PROBLÈMES À RÉSOUDRE:
• A. Relevez toutes les excuses pour ne pas prier que le texte sur la prière introduit par « parce que ».
• B. Recopiez le texte sur la prière depuis « On a toujours » jusqu’à « peur des autres. », en substituant « fatigue » à « paresse ».
• C. Reprenez le texte sur la prière là où il s’arrête et poursuivez-le.

TEXTE FOURNI:
■ ■ ■ ■ ■
A quoi bon prier ?

On a toujours une bonne excuse pour ne pas prier. Parce que la prière, ce n’est pas intéressant, parce qu’il y a l’équipe de France à la télé, parce qu’on n’est pas sûr que Dieu nous écoute vraiment, parce qu’on n’est pas exaucé comme on voudrait, parce qu’on ne veut pas risquer d’entrer en conflit avec son conjoint, ses ados ou ses petits-enfants… Bref, quand on renonce à prier, c’est par paresse, manque de foi ou par peur des autres.

Prier, c’est s’inscrire dans la lignée des deux mille ans de chrétiens qui nous ont précédés et qui ont appris à leurs enfants et aux enfants de leurs enfants ces paroles qu’ils avaient eux-mêmes apprises de leurs aïeux.
Heureux ceux qui ont appris leurs premières prières sur les genoux de leur mère, et qui perpétuent à chaque fois qu’ils prient ce doux souvenir.
■ ■ ■ ■ ■
DONNÉES ENREGISTRÉES:
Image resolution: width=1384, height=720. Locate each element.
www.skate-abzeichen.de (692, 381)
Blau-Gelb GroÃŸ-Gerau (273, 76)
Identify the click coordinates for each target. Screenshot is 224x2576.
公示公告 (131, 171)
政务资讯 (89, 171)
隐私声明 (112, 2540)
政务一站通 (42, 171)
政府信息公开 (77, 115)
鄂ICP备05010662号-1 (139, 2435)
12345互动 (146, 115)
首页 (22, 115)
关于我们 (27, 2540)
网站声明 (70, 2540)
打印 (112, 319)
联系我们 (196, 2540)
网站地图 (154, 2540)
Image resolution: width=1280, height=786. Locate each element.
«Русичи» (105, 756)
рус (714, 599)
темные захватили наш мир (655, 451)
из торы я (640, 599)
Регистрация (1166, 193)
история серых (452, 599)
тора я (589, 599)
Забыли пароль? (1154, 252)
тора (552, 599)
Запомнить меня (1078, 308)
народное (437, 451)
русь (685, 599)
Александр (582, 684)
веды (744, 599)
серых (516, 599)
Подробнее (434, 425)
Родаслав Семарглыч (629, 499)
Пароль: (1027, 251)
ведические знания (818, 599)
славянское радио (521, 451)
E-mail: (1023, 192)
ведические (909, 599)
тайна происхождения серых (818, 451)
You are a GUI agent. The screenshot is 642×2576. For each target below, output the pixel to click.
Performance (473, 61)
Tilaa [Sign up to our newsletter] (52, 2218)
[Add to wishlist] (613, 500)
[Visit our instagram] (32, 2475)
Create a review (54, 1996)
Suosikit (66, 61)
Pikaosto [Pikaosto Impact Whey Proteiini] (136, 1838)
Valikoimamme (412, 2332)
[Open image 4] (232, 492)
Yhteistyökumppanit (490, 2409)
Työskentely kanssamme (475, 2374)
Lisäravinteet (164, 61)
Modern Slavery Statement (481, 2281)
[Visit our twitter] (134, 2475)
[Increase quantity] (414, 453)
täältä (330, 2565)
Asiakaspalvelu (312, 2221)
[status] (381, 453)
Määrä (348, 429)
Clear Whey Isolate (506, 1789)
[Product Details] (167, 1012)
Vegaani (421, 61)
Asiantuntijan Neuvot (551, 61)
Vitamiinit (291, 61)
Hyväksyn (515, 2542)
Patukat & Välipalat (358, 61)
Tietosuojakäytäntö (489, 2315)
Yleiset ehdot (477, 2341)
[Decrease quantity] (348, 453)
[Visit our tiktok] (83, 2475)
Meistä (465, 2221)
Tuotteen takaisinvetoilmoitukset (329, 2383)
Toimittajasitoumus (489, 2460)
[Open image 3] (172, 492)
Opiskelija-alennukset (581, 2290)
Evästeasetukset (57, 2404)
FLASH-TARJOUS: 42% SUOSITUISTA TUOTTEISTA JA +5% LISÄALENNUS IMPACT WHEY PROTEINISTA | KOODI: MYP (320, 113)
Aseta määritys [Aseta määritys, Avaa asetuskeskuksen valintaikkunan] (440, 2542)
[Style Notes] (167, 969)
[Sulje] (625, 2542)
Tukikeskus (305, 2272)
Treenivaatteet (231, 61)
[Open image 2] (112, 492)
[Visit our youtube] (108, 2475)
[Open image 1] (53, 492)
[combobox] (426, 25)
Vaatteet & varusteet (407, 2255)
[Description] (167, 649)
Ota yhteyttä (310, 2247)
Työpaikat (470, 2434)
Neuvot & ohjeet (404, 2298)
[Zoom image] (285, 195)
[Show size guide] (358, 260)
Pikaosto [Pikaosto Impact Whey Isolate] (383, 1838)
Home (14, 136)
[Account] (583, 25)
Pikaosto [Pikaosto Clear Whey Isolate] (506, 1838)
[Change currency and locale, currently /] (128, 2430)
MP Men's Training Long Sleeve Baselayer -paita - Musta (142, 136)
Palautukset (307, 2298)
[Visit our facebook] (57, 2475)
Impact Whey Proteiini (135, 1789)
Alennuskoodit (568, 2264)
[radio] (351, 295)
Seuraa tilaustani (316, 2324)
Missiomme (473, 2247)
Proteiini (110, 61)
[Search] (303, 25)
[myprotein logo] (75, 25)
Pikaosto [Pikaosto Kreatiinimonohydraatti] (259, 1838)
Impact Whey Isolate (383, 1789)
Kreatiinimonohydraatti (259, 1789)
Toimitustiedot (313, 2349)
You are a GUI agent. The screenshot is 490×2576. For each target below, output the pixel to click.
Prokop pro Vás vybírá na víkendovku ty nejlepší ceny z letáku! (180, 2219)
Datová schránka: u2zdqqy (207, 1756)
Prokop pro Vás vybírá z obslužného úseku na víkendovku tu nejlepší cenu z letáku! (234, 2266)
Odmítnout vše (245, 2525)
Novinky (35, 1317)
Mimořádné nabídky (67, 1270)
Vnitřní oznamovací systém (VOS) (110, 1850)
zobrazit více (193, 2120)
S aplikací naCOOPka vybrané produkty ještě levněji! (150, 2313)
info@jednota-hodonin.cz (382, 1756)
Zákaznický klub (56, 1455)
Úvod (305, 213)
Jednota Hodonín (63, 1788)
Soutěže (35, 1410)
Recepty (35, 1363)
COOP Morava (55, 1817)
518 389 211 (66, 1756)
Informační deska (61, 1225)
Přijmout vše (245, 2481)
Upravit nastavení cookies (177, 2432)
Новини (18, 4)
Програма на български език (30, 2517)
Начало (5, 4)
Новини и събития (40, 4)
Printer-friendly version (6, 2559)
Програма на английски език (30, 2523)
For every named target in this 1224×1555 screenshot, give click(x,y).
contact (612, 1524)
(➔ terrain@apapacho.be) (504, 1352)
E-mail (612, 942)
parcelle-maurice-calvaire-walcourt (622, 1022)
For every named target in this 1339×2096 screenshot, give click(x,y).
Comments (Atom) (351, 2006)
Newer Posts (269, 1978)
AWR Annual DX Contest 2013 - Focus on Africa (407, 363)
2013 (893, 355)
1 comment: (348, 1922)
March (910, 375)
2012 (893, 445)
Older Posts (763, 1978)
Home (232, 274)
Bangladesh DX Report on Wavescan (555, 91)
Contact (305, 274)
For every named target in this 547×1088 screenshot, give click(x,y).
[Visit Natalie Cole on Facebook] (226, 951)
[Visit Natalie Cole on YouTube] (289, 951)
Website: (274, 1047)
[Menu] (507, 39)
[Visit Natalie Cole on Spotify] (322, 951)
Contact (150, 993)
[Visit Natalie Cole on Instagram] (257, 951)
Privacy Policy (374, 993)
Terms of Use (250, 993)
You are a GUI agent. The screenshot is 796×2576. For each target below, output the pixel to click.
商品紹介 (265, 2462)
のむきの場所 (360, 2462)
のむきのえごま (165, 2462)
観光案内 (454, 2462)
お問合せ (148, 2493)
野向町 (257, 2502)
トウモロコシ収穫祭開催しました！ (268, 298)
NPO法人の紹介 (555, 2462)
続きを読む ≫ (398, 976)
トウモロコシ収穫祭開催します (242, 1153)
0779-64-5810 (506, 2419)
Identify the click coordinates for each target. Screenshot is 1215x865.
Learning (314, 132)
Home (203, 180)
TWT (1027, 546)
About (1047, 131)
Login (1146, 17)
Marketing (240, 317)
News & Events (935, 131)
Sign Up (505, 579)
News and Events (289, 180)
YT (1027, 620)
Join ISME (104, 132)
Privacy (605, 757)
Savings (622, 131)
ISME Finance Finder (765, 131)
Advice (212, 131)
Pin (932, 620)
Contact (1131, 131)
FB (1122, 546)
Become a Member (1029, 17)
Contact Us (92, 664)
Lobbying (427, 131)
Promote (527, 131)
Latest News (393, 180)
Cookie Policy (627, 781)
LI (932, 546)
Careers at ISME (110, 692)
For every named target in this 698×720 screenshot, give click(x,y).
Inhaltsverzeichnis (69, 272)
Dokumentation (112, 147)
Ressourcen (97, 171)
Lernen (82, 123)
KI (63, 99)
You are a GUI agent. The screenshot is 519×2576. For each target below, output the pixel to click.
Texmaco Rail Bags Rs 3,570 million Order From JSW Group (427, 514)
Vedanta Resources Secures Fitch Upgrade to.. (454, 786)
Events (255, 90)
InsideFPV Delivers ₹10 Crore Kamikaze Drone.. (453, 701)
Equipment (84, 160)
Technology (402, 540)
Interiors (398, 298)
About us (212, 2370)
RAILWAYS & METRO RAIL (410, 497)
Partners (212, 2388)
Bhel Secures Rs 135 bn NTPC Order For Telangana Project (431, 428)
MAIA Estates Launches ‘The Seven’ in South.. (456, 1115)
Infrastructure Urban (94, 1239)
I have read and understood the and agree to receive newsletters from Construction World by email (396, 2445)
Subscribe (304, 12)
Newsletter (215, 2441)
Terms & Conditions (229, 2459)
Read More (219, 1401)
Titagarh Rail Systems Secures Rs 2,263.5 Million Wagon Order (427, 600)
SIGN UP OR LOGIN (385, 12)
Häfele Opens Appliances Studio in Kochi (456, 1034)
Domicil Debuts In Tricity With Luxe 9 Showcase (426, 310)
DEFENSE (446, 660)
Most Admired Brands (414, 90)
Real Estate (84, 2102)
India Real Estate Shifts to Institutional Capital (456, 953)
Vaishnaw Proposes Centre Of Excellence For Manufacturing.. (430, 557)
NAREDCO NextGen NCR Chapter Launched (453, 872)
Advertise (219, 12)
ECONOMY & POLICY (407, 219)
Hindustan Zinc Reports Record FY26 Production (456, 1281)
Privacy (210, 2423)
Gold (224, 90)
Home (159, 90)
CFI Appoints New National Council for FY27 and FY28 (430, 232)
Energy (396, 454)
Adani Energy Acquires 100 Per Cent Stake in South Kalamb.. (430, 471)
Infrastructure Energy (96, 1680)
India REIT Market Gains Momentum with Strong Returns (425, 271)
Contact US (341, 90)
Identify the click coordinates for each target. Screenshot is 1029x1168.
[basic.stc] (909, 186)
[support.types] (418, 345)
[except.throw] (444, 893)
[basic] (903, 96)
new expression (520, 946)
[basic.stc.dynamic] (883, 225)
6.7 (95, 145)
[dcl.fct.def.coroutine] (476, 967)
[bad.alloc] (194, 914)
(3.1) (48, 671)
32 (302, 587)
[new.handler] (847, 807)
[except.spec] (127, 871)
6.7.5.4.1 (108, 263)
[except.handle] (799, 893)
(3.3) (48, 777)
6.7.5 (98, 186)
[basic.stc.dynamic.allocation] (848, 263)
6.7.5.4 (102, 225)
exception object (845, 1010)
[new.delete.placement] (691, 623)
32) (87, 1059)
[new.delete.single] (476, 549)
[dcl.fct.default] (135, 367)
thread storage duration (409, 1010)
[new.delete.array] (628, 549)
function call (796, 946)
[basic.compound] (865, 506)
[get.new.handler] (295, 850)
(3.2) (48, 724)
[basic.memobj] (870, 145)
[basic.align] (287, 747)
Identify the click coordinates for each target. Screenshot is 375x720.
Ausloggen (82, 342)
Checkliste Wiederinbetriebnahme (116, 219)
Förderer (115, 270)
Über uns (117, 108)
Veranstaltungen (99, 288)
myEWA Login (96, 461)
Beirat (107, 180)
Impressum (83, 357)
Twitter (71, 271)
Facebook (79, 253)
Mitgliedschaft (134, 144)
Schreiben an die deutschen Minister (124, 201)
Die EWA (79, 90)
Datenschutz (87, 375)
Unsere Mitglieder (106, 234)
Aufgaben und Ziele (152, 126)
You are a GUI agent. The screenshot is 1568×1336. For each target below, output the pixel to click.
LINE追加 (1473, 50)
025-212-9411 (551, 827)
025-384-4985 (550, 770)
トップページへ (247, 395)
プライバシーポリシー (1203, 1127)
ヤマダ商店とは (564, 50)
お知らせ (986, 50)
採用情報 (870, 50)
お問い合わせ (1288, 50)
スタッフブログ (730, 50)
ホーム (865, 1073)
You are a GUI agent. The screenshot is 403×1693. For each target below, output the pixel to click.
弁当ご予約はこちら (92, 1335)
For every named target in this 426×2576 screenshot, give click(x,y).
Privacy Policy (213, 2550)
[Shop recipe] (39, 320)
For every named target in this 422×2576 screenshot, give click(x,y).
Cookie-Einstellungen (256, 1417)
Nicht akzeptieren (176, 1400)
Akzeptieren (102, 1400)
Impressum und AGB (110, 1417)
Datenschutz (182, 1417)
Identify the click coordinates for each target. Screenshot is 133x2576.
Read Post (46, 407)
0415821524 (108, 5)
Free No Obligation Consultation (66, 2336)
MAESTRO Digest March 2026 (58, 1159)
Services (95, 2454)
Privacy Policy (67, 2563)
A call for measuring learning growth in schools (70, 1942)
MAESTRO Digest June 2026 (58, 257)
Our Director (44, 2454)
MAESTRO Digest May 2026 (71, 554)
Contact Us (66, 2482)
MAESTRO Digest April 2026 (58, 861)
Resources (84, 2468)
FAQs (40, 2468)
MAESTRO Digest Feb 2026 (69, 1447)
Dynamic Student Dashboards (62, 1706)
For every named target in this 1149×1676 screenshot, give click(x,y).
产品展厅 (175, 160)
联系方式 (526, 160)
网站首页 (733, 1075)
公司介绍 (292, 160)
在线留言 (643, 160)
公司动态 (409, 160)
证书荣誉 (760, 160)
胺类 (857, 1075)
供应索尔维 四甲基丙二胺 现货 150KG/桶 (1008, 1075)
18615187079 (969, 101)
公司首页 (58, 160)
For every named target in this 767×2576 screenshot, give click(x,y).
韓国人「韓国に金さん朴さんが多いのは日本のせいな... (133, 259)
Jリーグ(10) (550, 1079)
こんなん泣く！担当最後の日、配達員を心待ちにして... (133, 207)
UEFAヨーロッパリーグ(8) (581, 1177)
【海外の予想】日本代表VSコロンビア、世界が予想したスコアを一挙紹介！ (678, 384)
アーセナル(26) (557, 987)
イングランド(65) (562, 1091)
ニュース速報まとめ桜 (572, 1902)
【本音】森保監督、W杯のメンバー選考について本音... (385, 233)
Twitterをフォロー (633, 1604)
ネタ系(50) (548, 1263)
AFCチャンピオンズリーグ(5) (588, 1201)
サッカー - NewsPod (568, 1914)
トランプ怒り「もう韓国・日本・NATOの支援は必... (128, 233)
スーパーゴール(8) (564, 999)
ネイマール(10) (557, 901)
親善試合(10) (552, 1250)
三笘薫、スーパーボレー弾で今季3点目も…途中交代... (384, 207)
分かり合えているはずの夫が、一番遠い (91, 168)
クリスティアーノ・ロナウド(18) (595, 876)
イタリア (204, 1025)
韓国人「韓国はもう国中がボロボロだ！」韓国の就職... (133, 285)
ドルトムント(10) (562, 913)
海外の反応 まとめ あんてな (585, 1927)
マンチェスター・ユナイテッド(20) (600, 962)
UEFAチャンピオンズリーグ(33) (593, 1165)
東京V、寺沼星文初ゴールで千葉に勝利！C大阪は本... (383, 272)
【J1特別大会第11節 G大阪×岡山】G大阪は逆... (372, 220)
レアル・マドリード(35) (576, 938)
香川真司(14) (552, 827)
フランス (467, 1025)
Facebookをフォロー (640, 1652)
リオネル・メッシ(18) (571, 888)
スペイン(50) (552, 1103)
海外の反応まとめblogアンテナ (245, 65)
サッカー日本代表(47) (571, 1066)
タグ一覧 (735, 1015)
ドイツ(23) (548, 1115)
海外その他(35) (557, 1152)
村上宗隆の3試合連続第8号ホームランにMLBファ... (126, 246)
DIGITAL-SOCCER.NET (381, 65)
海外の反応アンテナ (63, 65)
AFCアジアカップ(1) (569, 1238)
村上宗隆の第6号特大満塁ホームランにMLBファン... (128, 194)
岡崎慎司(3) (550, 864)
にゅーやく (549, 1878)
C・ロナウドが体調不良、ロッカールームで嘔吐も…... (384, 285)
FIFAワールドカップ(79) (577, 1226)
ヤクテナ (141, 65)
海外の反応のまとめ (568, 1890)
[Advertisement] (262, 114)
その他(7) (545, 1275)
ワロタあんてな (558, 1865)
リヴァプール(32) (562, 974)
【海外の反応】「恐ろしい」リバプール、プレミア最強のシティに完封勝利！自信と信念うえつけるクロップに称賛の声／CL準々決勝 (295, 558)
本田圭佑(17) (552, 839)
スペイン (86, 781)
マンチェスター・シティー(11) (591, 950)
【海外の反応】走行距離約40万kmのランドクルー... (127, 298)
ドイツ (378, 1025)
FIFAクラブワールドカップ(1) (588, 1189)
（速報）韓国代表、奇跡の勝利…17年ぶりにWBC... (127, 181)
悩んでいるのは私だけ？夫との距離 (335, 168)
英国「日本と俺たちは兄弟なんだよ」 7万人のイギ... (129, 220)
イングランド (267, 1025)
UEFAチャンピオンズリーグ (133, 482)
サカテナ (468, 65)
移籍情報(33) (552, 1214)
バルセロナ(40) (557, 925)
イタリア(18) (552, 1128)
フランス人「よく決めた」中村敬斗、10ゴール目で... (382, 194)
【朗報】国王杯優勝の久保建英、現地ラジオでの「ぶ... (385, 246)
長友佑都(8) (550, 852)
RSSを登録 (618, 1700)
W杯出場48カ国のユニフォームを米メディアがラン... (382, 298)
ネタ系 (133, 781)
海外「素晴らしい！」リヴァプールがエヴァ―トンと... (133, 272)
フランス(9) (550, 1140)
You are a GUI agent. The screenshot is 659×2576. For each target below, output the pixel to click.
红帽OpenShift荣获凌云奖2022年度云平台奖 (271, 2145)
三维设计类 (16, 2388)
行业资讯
■ ■ ■ ■ ■
RÉPONSES AUX TÂCHES:
• A.
- la prière, ce n’est pas intéressant
- il y a l’équipe de France à la télé
- on n’est pas sûr que Dieu nous écoute vraiment
- on n’est pas exaucé comme on voudrait
- on ne veut pas risquer d’entrer en conflit avec son conjoint, ses ados ou ses petits-enfants

• B.
On a toujours une bonne excuse pour ne pas prier. Parce que la prière, ce n’est pas intéressant, parce qu’il y a l’équipe de France à la télé, parce qu’on n’est pas sûr que Dieu nous écoute vraiment, parce qu’on n’est pas exaucé comme on voudrait, parce qu’on ne veut pas risquer d’entrer en conflit avec son conjoint, ses ados ou ses petits-enfants… Bref, quand on renonce à prier, c’est par fatigue, manque de foi ou par peur des autres.

• C.
Mais quel intérêt de rabâcher les mêmes mots perpétuellement ? Qui a encore vraiment conscience de ce qu’il dit quand il prononce « Notre-Père-qui-es-aux-Cieux… » ? Même si on n’est pas forcément toujours attentif quand on prie, à chaque fois que nous prononçons ces mots, nous savons malgré tout que nous exprimons quelque chose à Dieu. Ne serait-ce que parce que nous prononçons les mots de la prière que Jésus lui-même a transmis à ses apôtres - les mots de Jésus dans notre bouche : c’est loin d’être anodin !

Mais l’évangile de ce dimanche nous rappelle que Jésus en personne priait. On aurait pu penser, qu’étant Dieu, il pouvait s’en dispenser. Mais non, même Lui priait. C’est un signe fort de la nécessité du chrétien de prier. Même si nous avons  l’impression d’être inattentif quand nous prions, même si, débordés, nous avons l’impression de bâcler nos prières, chaque parole adressée à Dieu pour le remercier, l’implorer ou lui demander miséricorde, témoigne de notre désir de ne pas abandonner le Seigneur et de maintenir le lien qui nous unit à Dieu.